§ **AIM OF THE EXERCISE**: Continue the summary on type-1 alveolar epithelial cells and their organization during lung repair, beginning after its final sentence.

§ **PASSAGE TO READ**:
########################################

SUMMARY
Alveolar tissues must maintain proper cellular organization to perform vital functions such as gas-
exchange at homeostasis and during repair. In human lungs, type-1 alveolar epithelial cells (AT1), a key cell
type that serves as a barrier and facilitates gas exchange, are extremely thin, large, and estimated to cover
95% of the surface. Aging, genetic alterations, metabolic dysregulation, and environmental exposures, all are
well recognized etiological factors in fatal lung diseases such as pulmonary fibrosis and emphysema, are
known to impair replenishment of AT1 cells after injury. Significant progress has been made in understanding
the pathways controlling differentiation of type-2 alveolar epithelial cell (AT2) into AT1s after injury. Currently
we lack a comprehensive understanding of the mechanisms regulating proper establishment and
maintenance of AT1 cellular organization (ex: thickness, area) during repair after injury and how they intersect
with age-related genetic alterations and cellular dysfunction remain elusive.

########################################

§ **COLLECTED MATERIAL**:

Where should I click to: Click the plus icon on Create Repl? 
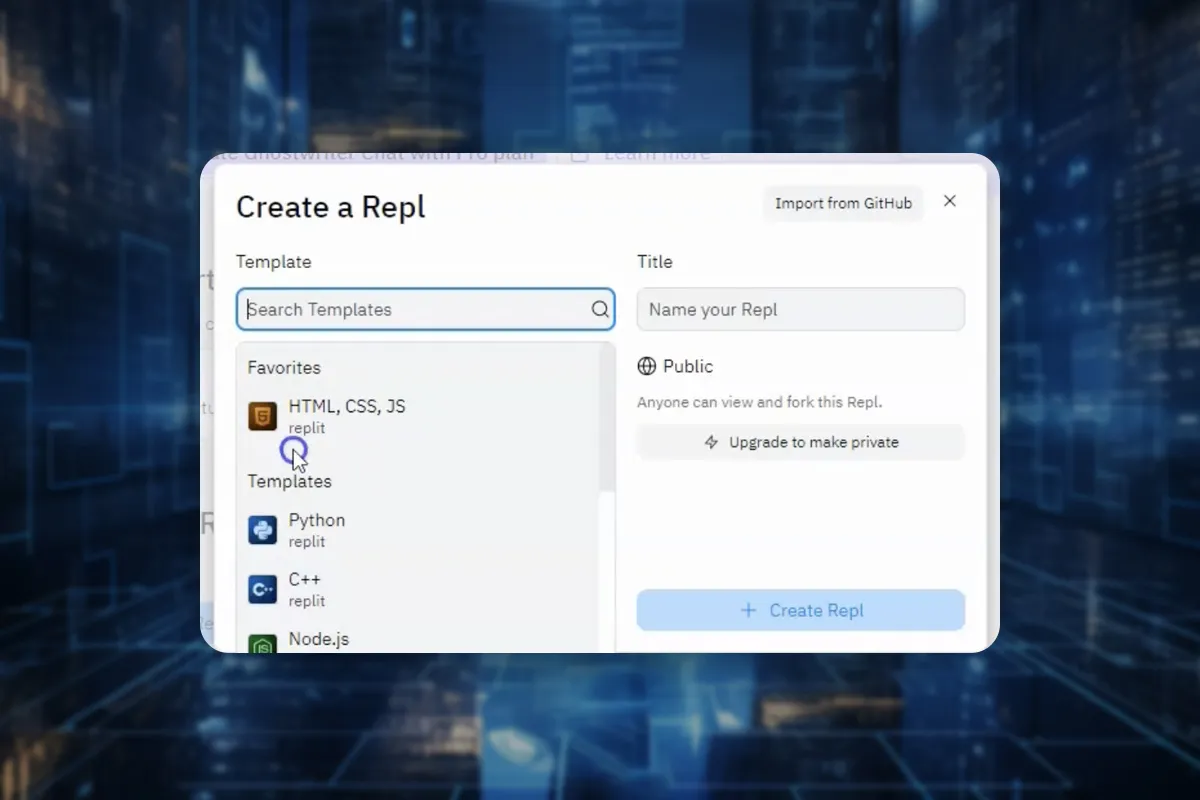748,610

########################################

§ **RESULT**:
Here, we identified MAPT (microtubule associated protein, also known as Tau) as a key regulator that
is essential for AT2 to AT1 cell differentiation and AT1 cellular organization. Significantly, this co-insides with
recent genome-wide association studies that identified potential risk variants in MAPT in COPD and
pulmonary fibrosis patients. Using genetic loss of function and dysfunctional Tau mutants, our preliminary
data suggested a key role for Tau in AT1 cellular organization by regulating microtubule bundles and
mitochondrial dynamics during lung repair in young and aged lungs. We hypothesize that Tau mediated
microtubule bundling and mitochondrial dynamics control proper differentiation of AT2s into large
and thin AT1 cells and that Tau mutations or its age-associated abnormal phosphorylation impairs
mitochondrial dynamics, mitophagy, and function during alveolar repair after injury.
The major goals of this proposal are: In Aim1, we will test the requirement of Tau and consequences
of expression of a human relevant pathological form of Tau in alveolar stem cell mediated regeneration. In
Aim2, we will test the hypothesis that genetic loss or age associated dysfunctional Tau impairs alveolar
epithelial cell microtubule dynamics and mitochondrial remodeling, and function. We will use genetic loss of
function, tubulin and mitochondrial reporter mouse models, confocal and electron microscopy, pulmonary
function tests, RNA-seq, co-cultures, live imaging, metabolic assays to assess cellular organization,
microtubule and mitochondrial dynamics during lung regeneration in young and aged mice following Tau
modulation. The outcomes from the proposed studies will have broader impact on lung regenerative medicine
and will form the basis for development of therapeutics to lung diseases.